Other companies are offering somewhat more rigid matrixes, with the hope of reducing the compressibility of the matrix and increasing flow-through rates. For example, DSM (Heerlen, The Netherlands) developed EBA resins. These Protein-A-based resins, developed in partnership with the Danish firm Upfront, use tungsten carbide particles. According to DSM literature, the added weight allows fluids to flow through the column at increased rates, with the aim of accelerating processing times. Pall, too, offers a zirconium-based resin.

Pall, in an attempt to reduce resin costs, is offering a product that uses a synthetic substitute to Protein A. According to Sellick, Pall's "gel-in-a-shell" resin is reconfigured to offer the same level of separation at a rate that's faster and which holds up better during sodium-hydroxide cleaning than traditional Protein A-based resins. To cap it all off, Pall's Hypercel product line is a quarter the price of some of the traditional Protein A-based resins. Sellick adds that Pall's new resin can withstand between 100 and 200 purification cycles.

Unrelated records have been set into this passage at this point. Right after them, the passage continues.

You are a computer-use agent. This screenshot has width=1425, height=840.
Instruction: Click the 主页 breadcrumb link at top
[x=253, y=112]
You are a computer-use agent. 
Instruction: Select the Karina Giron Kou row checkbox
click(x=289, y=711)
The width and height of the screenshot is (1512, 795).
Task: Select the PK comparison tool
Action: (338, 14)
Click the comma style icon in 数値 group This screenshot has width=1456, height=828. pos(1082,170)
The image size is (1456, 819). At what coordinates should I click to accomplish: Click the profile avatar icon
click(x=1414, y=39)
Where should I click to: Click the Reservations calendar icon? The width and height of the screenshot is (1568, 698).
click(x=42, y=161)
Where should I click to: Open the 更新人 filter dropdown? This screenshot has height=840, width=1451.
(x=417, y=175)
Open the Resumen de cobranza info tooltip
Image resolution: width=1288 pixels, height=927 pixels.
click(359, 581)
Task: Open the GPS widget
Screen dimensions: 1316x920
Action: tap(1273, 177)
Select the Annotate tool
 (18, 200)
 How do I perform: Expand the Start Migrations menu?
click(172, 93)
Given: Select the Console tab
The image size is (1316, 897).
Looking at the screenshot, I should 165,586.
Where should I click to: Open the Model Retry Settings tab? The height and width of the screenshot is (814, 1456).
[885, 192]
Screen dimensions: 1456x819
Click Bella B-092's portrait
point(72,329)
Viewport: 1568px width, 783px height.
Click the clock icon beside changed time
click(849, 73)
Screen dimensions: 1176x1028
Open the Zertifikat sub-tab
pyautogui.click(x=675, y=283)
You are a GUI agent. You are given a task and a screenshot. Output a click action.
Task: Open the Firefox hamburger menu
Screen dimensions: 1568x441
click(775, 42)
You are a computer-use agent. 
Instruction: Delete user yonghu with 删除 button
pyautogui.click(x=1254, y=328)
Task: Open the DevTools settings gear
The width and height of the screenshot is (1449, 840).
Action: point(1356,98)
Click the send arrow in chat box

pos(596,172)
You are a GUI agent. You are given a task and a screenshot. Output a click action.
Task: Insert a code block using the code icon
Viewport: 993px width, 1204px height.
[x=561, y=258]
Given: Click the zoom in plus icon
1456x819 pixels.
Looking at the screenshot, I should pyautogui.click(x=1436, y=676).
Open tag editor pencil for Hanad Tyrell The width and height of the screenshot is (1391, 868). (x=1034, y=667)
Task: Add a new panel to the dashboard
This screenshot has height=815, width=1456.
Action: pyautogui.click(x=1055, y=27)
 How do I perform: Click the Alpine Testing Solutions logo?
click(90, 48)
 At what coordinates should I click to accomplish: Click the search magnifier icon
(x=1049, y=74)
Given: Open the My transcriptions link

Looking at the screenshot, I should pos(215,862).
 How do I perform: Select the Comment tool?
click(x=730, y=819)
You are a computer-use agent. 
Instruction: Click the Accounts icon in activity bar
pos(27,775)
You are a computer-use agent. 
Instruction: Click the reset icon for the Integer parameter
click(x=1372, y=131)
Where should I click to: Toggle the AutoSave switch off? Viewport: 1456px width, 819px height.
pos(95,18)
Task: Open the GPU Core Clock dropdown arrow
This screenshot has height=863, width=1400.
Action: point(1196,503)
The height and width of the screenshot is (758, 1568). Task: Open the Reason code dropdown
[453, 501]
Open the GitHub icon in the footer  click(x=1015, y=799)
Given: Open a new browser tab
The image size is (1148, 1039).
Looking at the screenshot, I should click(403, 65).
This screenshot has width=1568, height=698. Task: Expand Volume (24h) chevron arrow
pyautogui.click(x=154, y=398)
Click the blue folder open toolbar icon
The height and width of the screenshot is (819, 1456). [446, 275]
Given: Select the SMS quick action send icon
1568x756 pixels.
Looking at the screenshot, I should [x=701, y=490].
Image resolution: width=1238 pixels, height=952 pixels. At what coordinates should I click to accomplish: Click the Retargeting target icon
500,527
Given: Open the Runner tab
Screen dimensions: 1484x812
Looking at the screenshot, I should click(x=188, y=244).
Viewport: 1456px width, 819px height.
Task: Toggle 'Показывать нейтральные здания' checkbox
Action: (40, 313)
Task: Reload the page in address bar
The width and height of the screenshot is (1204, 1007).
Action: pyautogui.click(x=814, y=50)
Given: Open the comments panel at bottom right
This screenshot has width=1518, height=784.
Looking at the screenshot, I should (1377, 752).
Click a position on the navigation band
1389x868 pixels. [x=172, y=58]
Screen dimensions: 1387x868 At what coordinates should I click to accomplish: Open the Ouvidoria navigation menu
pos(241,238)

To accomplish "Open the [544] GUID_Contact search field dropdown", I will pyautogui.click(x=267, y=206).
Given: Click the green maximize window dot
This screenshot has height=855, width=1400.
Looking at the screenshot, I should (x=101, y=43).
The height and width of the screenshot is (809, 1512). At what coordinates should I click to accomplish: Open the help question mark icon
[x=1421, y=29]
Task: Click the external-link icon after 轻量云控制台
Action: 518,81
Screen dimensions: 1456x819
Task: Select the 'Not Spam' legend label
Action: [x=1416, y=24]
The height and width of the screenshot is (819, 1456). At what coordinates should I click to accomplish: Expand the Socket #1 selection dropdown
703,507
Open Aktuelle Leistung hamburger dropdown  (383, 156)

Pall is not the only manufacturer exploring the use of synthetic capture chemistries, or ligands. BAC (Naarden, The Netherlands), for example, produces affinity ligands which are derived from Llama antibodies. One of their products is marketed via GE as IgSelect, a complementary product to Protein A-based resins.

Manufacturers stress that different resins offer biopharmaceutical manufacturers a range of options so they can match their chromatography solution to their particular equipment needs and to the exigencies of their particular monoclonal product. But as much as manufacturers may differ on their choice of resins, they all seem to have converged on the use of disposables. Every provider of chromatography resin offers disposable options. In many cases, this means that biopharmaceutical manufacturers have the choice of purchasing prepacked, disposable columns.

Vendors note that the disposable option eliminates the enormous upfront capital expenditure related to the purchase of stainless-steel chromatography equipment. Disposables also eliminate the time and expense related to packing the column initially. Most of these disposable columns can be used through several purification cycles—somewhere in the neighborhood of 10 to 20 cycles. The disposable option may be especially good for smaller batches of niche products, early-stage process development, contract manufacturers who have to produce many different products in the same facility, or for any manufacturer who—for whatever reason—does not need to run hundreds of purification cycles.